La volonté des metteurs en scène choisissant de souligner (parfois même surligner) les liens de l’œuvre avec notre contemporanéité est souvent dictée par une intention louable : il s’agit d’actualiser le propos, de montrer que l’œuvre fait écho aux préoccupations qui sont aujourd’hui les nôtres, bref de donner un coup de jeune à un art bien ancien en le « dépoussiérant ». L’idée n’est pas franchement nouvelle, et dès la fin du XXe siècle, une célèbre soprano française et tous les journalistes qui l’interrogeaient n’avaient que cette expression à la bouche : « dépoussiérer l’opéra ».

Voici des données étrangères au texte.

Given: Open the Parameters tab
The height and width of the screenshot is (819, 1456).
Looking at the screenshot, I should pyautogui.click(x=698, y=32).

Quelque vingt ou trente ans plus tard, les choses ont bien changé : non seulement cette actualisation du propos ne surprend plus personne, mais elle finit même par lasser par son aspect systématique : le renouvellement des propositions scéniques ne peut-il donc passer que par cet unique procédé ? Par ailleurs, projeter des slogans contre les violences sexuelles, ou des messages comme que « Your silence will not protect you » dans des œuvres telles qu’Ariane et Barbe-Bleue ou Les Noces de Figaro, soit trahit une forme de naïveté (le metteur en scène vient-il de découvrir la teneur « féministe » des œuvres en question ?), soit constitue une insulte à l’intelligence du spectateur, jugé incapable d’établir par lui-même certains liens qui s’établissent pourtant d’eux-mêmes avec l’actualité. Nul besoin de tels messages pour prendre conscience du caractère immonde du droit de cuissage, saisir la véhémence avec laquelle cette pratique est dénoncée dans l’opéra de Mozart, et comprendre que Les Noces de Figaro sont une œuvre entièrement dédiée à la gloire des femmes, lesquelles mènent constamment le bal et devant lesquelles les hommes s’agenouillent in fine pour implorer leur pardon. Bref « dépoussiérer » l’Opéra ne saurait se confondre avec le surlignage redondant de ce que disent les œuvres, fussent-elles transposées en 2022…

©Jean-Louis Fernandez

Loin de nous l’idée qu’il faille éternellement reproduire les mêmes choses scéniquement et répéter à l’infini les mêmes propositions scéniques : Première Loge dit régulièrement son bonheur de découvrir des mises en scène qui, tout en respectant le texte et la musique des opéras, renouvellent entièrement leur perception et enrichissent l’interprétation qu’on pouvait en faire. Cependant, un retour aux sources non seulement n’est pas condamnable en soi, mais il est même parfois salutaire, voire nécessaire : pour apprécier le décalage, la surprise, la relecture, encore faut-il connaître la norme, l’esprit et la lettre de l’œuvre. Si le public familier des salles d’opéras peut être agréablement surpris par telle ou telle proposition plus ou moins iconoclaste, n’oublions la jeune génération, le néophyte, le « débutant », qui a peut-être envie (et besoin ?) de voir Carmen se dérouler dans l’Andalousie des années 1850 plutôt que dans un centre thérapeutique pour couples en perdition…

Quoi qu’il en soit, Le Malade imaginaire récemment proposé par l’Opéra de Massy ou l’Opéra d’Angers-Nantes a rencontré un extraordinaire succès public, et c’était un pur bonheur que de voir à quel point l’œuvre de Molière et Charpentier, n’ayant subi aucun dépoussiérage intempestif, trouvait encore son public (y compris le jeune !) de nos jours et suscitait les rires et les réactions les plus vifs dans la salle !

L’originalité, la recherche de nouvelles propositions ont donc tout à fait leur place sur les scènes lyriques, en tant qu’elles constituent un enrichissement et un hommage à l’infinie variété des interprétations qu’offrent les vrais chefs-d’œuvre. Mais s’agit-il pour autant d’un « dépoussiérage » ? Certainement pas. Ce sont parfois nos neurones, notre faculté de jugement, notre capacité à nous approprier le passé qui sont poussiéreux et encrassés. Pas Molière, ni Eschyle, Beethoven, Bizet, Lubitsch, Balzac, Racine ou Verdi.